Moreover, this is a virus that is novel and different from flu viruses and there is no vaccine yet. It is very likely to come back and mutate and so require yet more containment.
Some governments are risking people’s lives by trying to avoid total or even partial lockdowns to preserve jobs and the economy. Some governments have put in place sufficient testing and contact tracing along with self-isolation, to claim that they can keep their economies going during the crisis .Unfortunately for them, even if that works, the lockdowns elsewhere have so destroyed trade and investment globally, even these countries cannot avoid a slump with global supply chains paralysed.
There is another argument against the lockdowns and saving lives. A study by some Bristol University ‘safety experts’ reckoned that a “business as usual” policy would lead to the epidemic being over by September 2020, although such an approach would lead to a loss of life in the UK nearly as much as it suffered in the Second World War. But conversely, lockdowns could decrease GDP per head so much that the national population loses more lives as a result of the countermeasures than it saves.
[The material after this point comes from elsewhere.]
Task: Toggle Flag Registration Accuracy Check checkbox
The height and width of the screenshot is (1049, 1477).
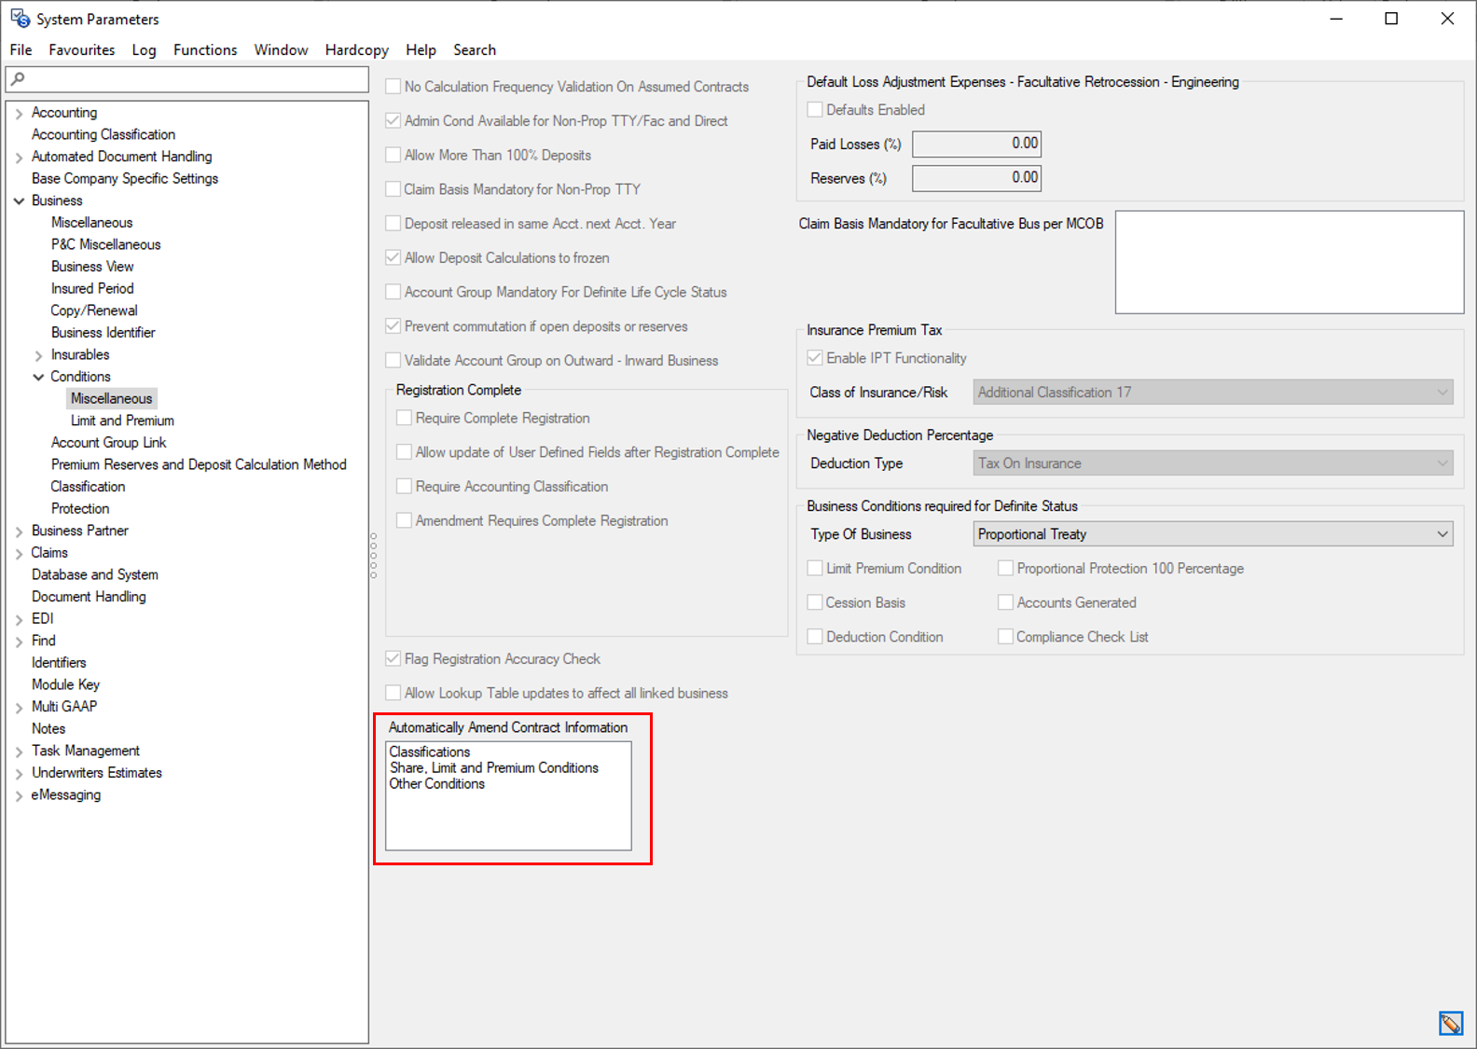Action: (x=393, y=659)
But the Bristol study is just a risk assessment. Proper health studies show that recessions do not increase mortality at all. A recession – a short-term, temporary fall in GDP – need not, and indeed normally does not, reduce life expectancy. Indeed, counterintuitively, the weight of the evidence is that recessions actually lead to people living longer. Suicides do indeed go up, but other causes of death, such as road accidents and alcohol-related disease, fall.
Marxist health economist Dr Jose Tapia (also an author of one of the chapters in our book World in Crisis) has done several studies on the impact of recessions on health. He found that mortality rates in industrial countries tend to rise in economic expansions and fall in economic recessions. Deaths attributed to heart disease, pneumonia, accidents, liver disease, and senility—making up about 41% of total mortality—tend to fluctuate procyclically, increasing in expansions. Suicides, as well as deaths attributable to diabetes and hypertensive disease, make up about 4% of total mortality and fluctuate countercyclically, increasing in recessions. Deaths attributed to other causes, making up about half of total deaths, don’t show a clearly defined relationship with the fluctuations of the economy. “All these effects of economic expansions or recessions on mortality that can be seen, e.g., during the Great Depression or the Great Recession, are tiny if compared with the mortality effects of a pandemic,” said Tapia in an interview.
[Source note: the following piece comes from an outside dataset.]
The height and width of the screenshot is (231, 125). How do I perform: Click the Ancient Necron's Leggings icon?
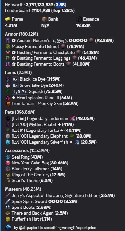7,40
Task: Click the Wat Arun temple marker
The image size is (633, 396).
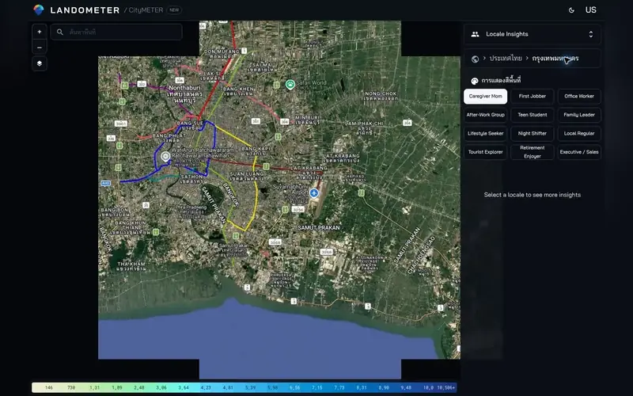Action: [165, 156]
In sum, the lockdowns could have been avoided if governments had taken notice of the rising risk of new pathogen pandemics. But they ignored those warnings to ‘save money’. The lockdowns could have been avoided if health systems had been properly funded, equipped and staffed, instead of being run down and privatised over decades to reduce costs and raise profitability for capital. But they weren’t.
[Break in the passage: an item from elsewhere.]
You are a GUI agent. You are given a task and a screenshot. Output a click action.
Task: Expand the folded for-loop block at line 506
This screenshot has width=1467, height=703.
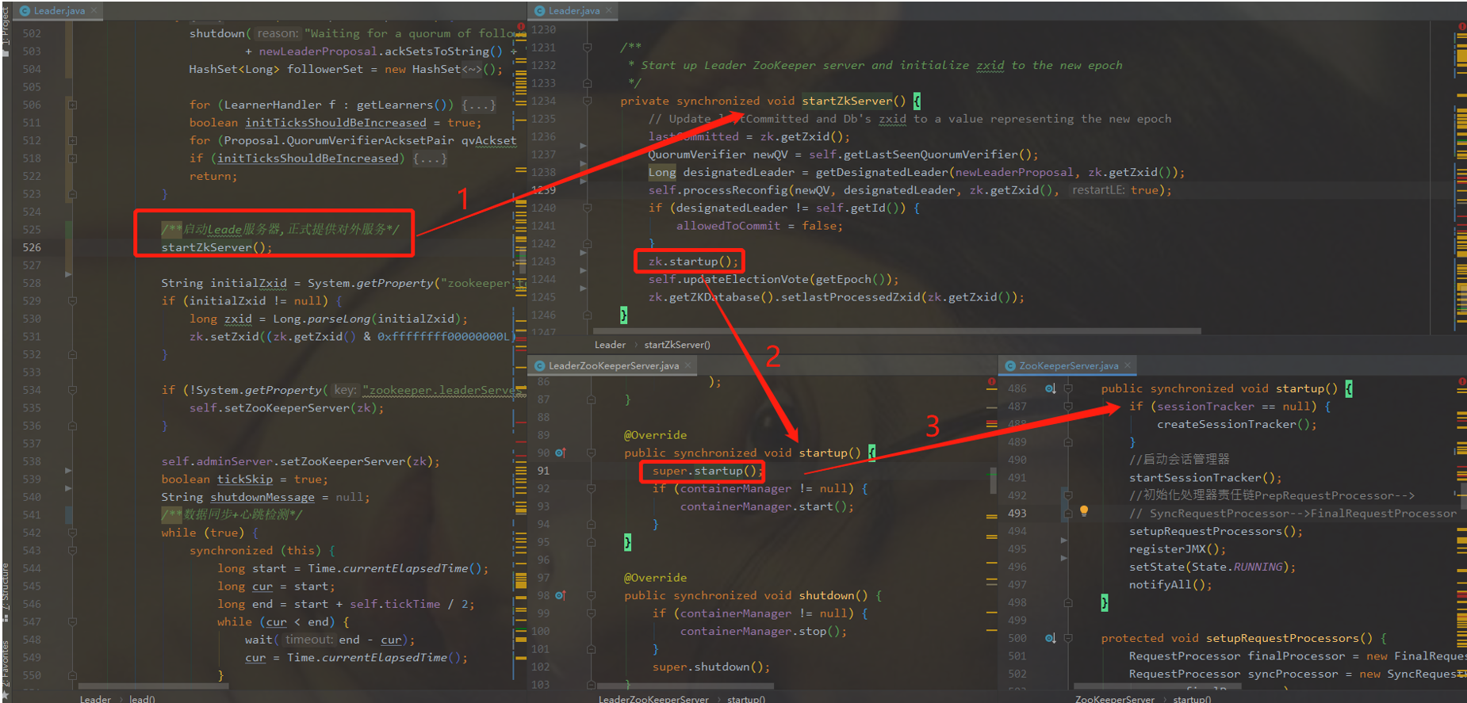click(72, 105)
And there is the even bigger picture. If you have enough firemen and equipment, you can put out a bush fire after much damage, but if climate change is continually raising temperatures, another round of fires will inevitably come along. These deadly new pathogens are coming into human bodies because the insatiable drive for profit in agriculture and industry has led to the commodification of nature, destroying species and bringing nature’s dangers closer to humanity. Even if after this pandemic is finally contained (at least this year) and even if governments spend more on prevention and containment in the future, only ending the capitalist drive for profit will bring nature back into harmony with humanity.
For now, we are left with saving lives or livelihoods and governments won’t manage either.